我看了一眼鬼母,一点也不明白鬼母为何要向着我了,要知道鬼子可是她的儿子。说通俗一点,我在与鬼子抢女人,可鬼母竟然还在向着我。
“哼,你……”鬼主冷哼了一声,说道。“好,我问你一句,你是否还对那人有情?与我想比,你在乎那人多一些?还是对我多一些了。”
嗯?这是什么情况,为什么听着好像就是如此,难道鬼母真的有对不起鬼主么?听鬼主说完,我一时间也忘了再次对鬼主出手,而是看向了鬼母,要听下她怎么说了。

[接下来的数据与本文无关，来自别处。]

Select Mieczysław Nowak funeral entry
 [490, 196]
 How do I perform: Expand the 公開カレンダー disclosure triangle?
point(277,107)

鬼母摇头,轻声说道:“那人已死了,你何必又在纠结?是想要逼我么?”鬼主一阵沉默,而后说道:“我待你如何,你心里清楚,难道这些年过去了,我还不如一个已死之人吗?”
“你心里自有数,又何必在问我了?”这是鬼母的回答,说完这些后,鬼母向我走了过来。
“好、好、好!”鬼主连说了三个好字,然后一甩衣袍,说道:“这就是你最后的答案么?”鬼母不语,来到了我的身前,静静的看了一会,轻声说了一句,挺像的,真的挺像。
鬼母在说我么?说我与谁挺像了。
“你说,那人死后,你会放过他的孙儿,因为你的一句话,江儿也死了,可你呢?可为何不罢手?”鬼母轻声说着。“我亲眼看着……他的身体一寸寸消散,亲眼看着江儿在我眼前消失。”
我字句不落的听在耳里,脑袋‘嗡’的一声,鬼母在说些什么了?‘那人’是在说谁了?江儿又会是谁了?不,不会的,鬼母不会是在说……
我父为秦江,里面也有一个江字,鬼母还提到了‘那人的孙儿’,还有鬼母说的那些话,不得不让我想到了那一幕,在鬼门关前,爷爷、父亲两人的身体,一寸寸消散。
当时,鬼母就在一旁。
‘那人’是爷爷,江儿是我父,‘那人’的孙儿是我,一切都吻合无比。
不,不会的,我不想去相信,可我不得不去相信,鬼母是在说爷爷、父亲两人。如果说就是这样的话,也不过如此了,可鬼母与鬼主之间说的那些又是怎么回事?
难道说鬼主所说的‘那人’就是爷爷!
想到此,我整个人都打了一个哆嗦,如果真是这样,岂不是在说爷爷与鬼母之间有染?不,不可能的,爷爷怎么可能会与鬼母扯上了关系?